By Dick Stark
In the past week, RightStar has been asked by two separate customers to certify our internal IT security policy. Both customers are health care organizations concerned about patient personally identifiable information (PII). As an IT consultancy it is our job to safeguard our customer’s PII by maintaining the appropriate security controls and best practices. RightStar has an IT Security Policy and provides employee training using the below security scenarios.
Scenario #1: Traveling with a RightStar laptop. You take your RightStar laptop with you when you travel, to use at the customer site and at your hotel at night. Although you normally keep your laptop with you at all times, the one time you leave your laptop in your car, you discover in the morning that it has been stolen. Fortunately, you have a current backup of your important data, and all your email is stored on RightStar’s email managed service provider. You’ve also password protected your laptop to make it more difficult for the thief to access any data. Most importantly, you’ve kept no customer or PII data on your laptop. After calling the police and the RightStar IT Security Officer, you return to the customer site.

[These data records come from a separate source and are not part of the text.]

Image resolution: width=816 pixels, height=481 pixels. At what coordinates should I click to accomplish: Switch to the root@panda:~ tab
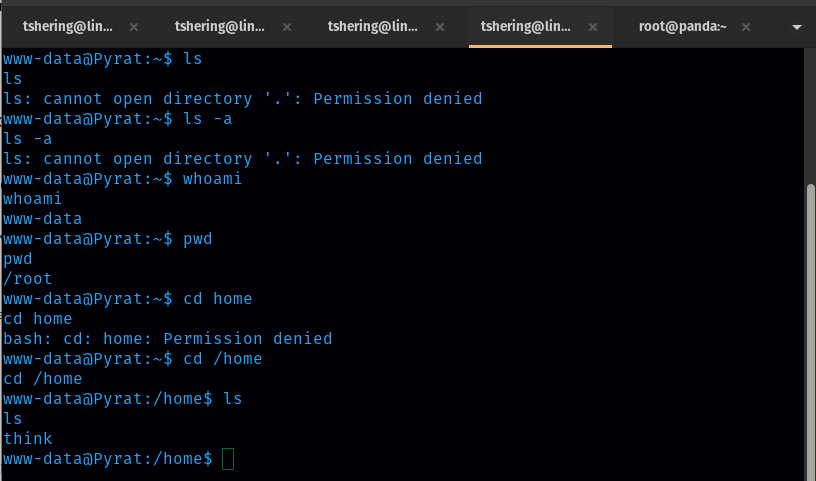pos(683,27)
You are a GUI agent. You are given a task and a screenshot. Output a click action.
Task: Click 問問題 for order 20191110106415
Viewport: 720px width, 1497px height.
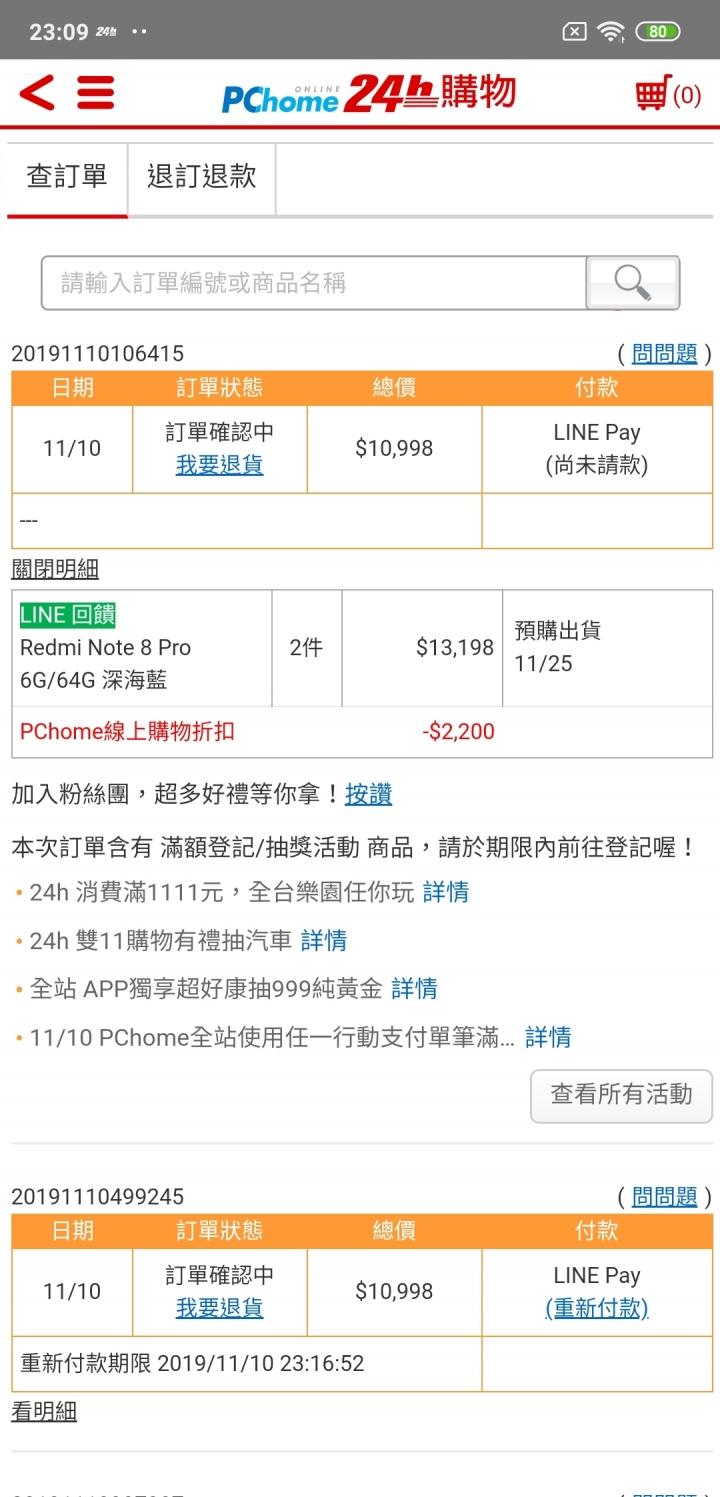coord(664,353)
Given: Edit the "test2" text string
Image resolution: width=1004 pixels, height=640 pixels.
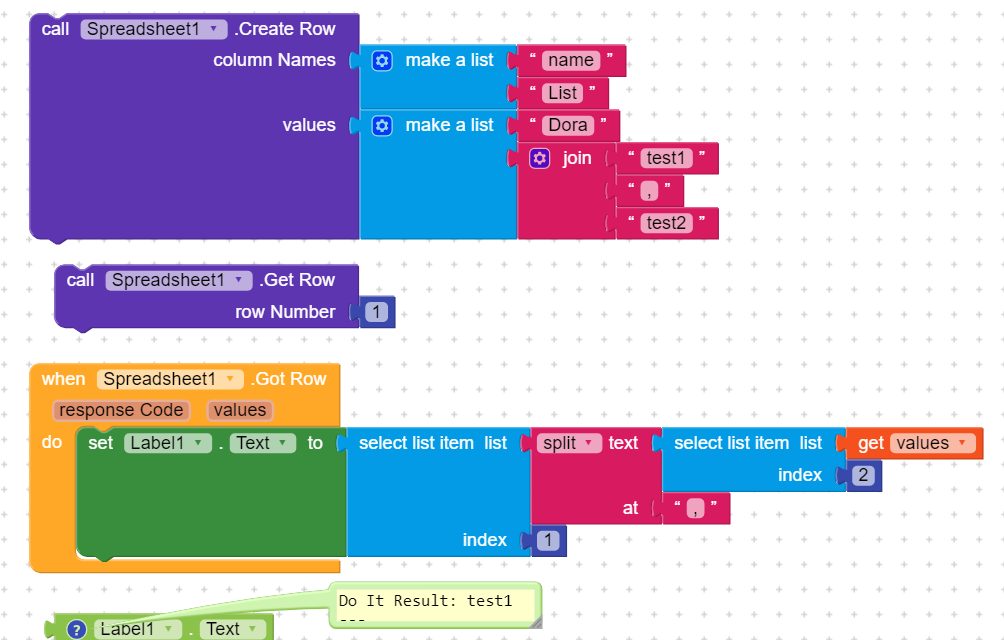Looking at the screenshot, I should pyautogui.click(x=666, y=223).
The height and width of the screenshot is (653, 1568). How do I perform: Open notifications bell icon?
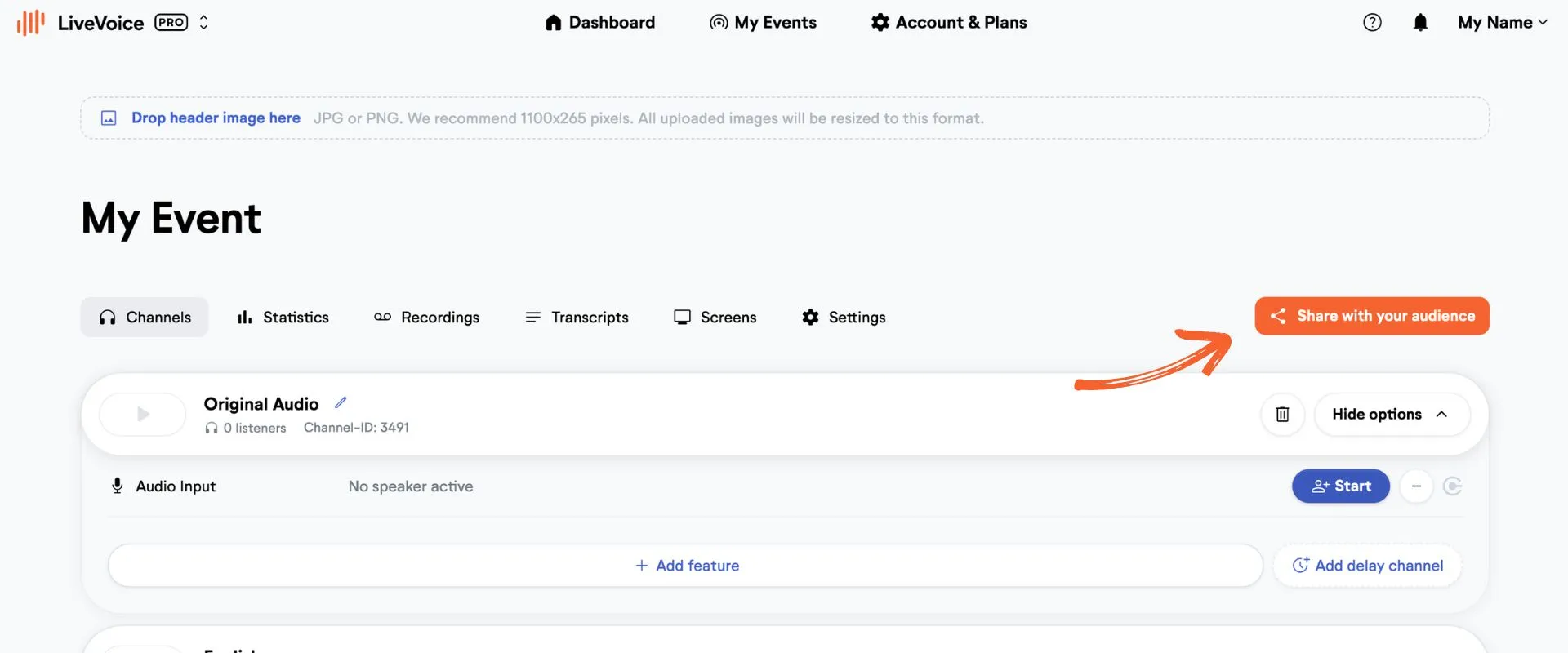pyautogui.click(x=1420, y=22)
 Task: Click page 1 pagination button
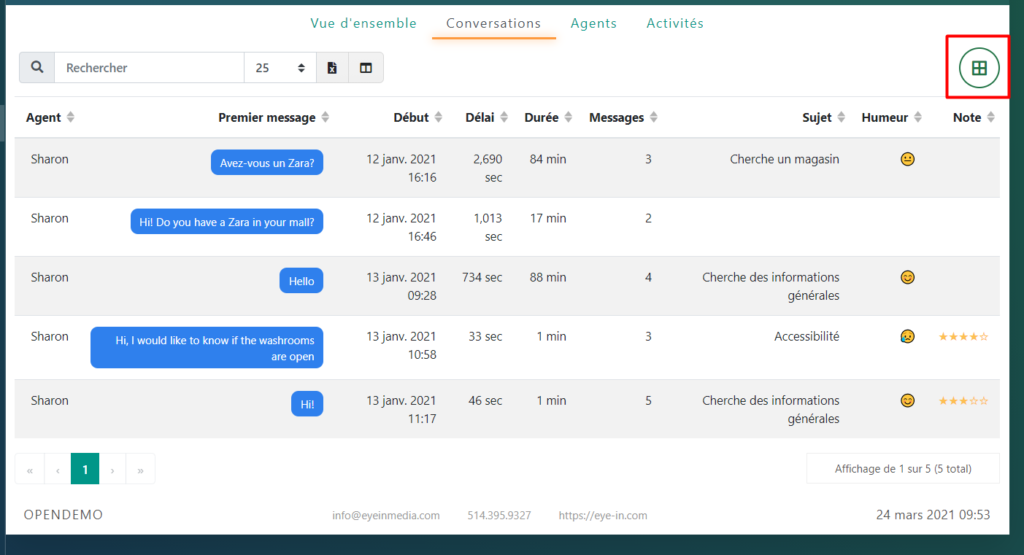coord(85,469)
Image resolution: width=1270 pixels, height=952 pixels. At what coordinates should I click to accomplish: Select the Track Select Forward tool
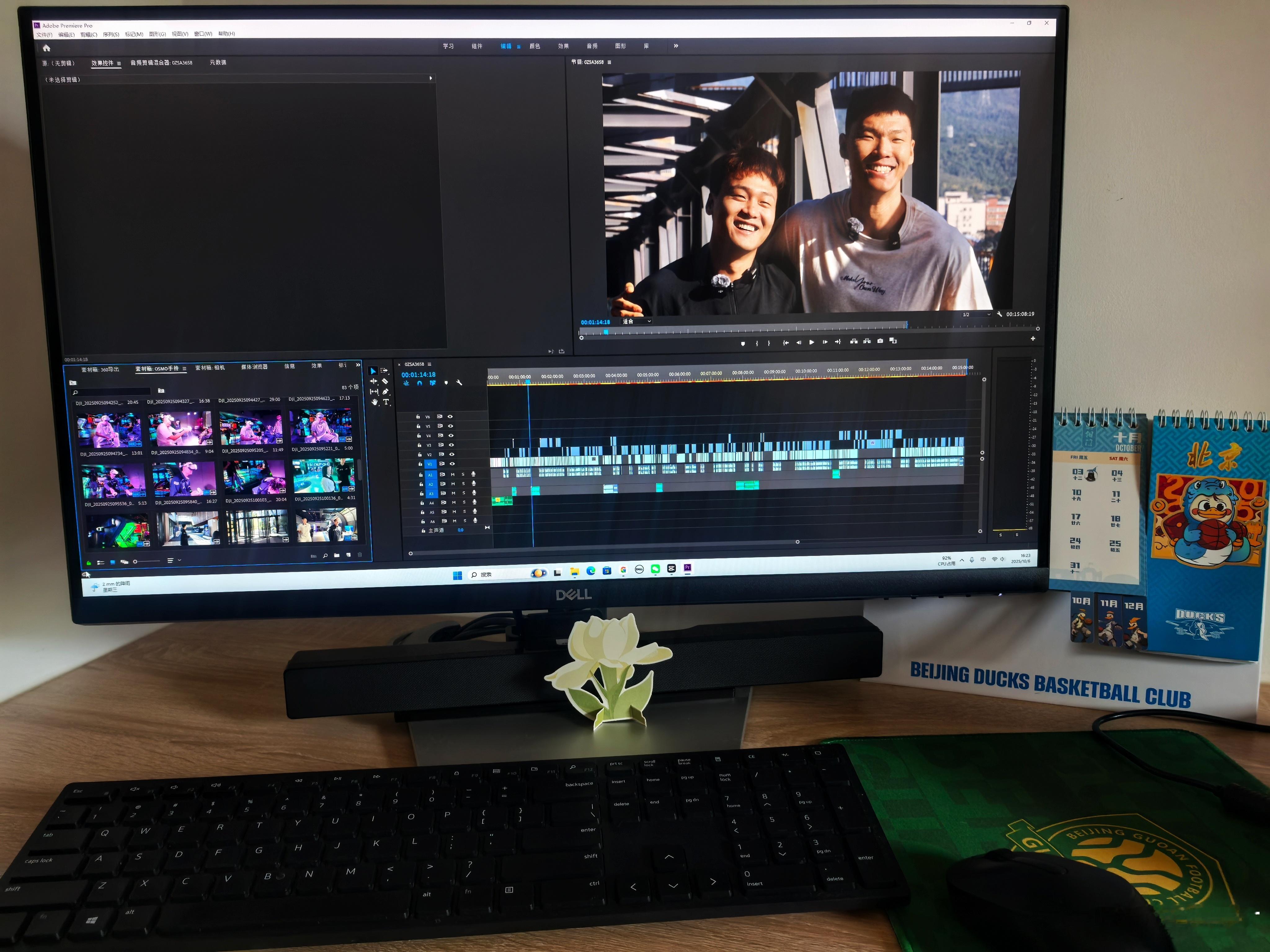[385, 371]
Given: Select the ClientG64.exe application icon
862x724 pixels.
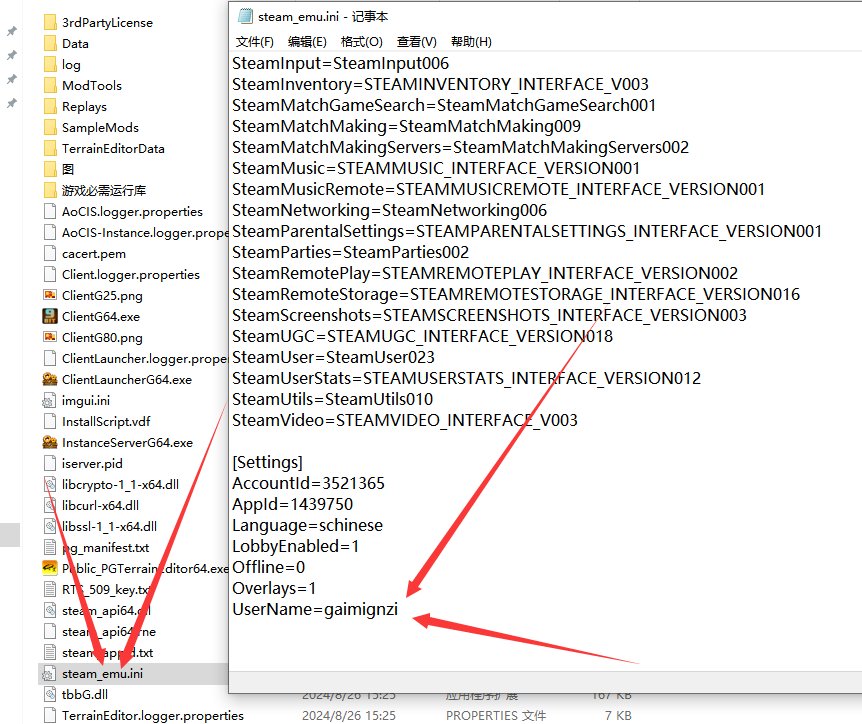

Scenario #2: Virus infection. While surfing the internet, you pick up a virus that has severely impacted performance essentially making your laptop unusable. Your only recourse now is a phone call and Webex session with the RightStar Service Desk Team to rebuilt your laptop and restore your data. This is a terrific time waster for all parties and could have been prevented by only surfing trusted sites and avoiding unsafe attachments and hyper-links. Also make sure you keep your antivirus software and operating system up to date with the latest patches.
Scenario # 3: Personally Identifiable Information. While working with a customer, you’ve asked for their database so you can work with the BMC application at your home over the weekend. When you arrive home and start the upgrade, you notice that there is PII data, customer names and social security numbers in some of the database records. You are surprised, because you asked for cleansed data. You decide to complete the upgrade anyway because it is a fixed price job and you don’t want to go over-budget. Good call? No, immediately notify the customer that you have PII data and permanently delete the data, to ensure that it cannot be recovered. Call the RightStar IT Security Officer and explain what happened and the steps you took to delete the data. It is better to go over-budget, than risk a security breach.
Just like service management best practices, good IT security processes and safeguards are essential. Release of customer PII data, even unintentionally, could have severe consequences for the organization that we were contracted to support. It’s up to us to recognize what is PII data, how to protect that data, and the steps to take to prevent a security breach from occurring in the first place.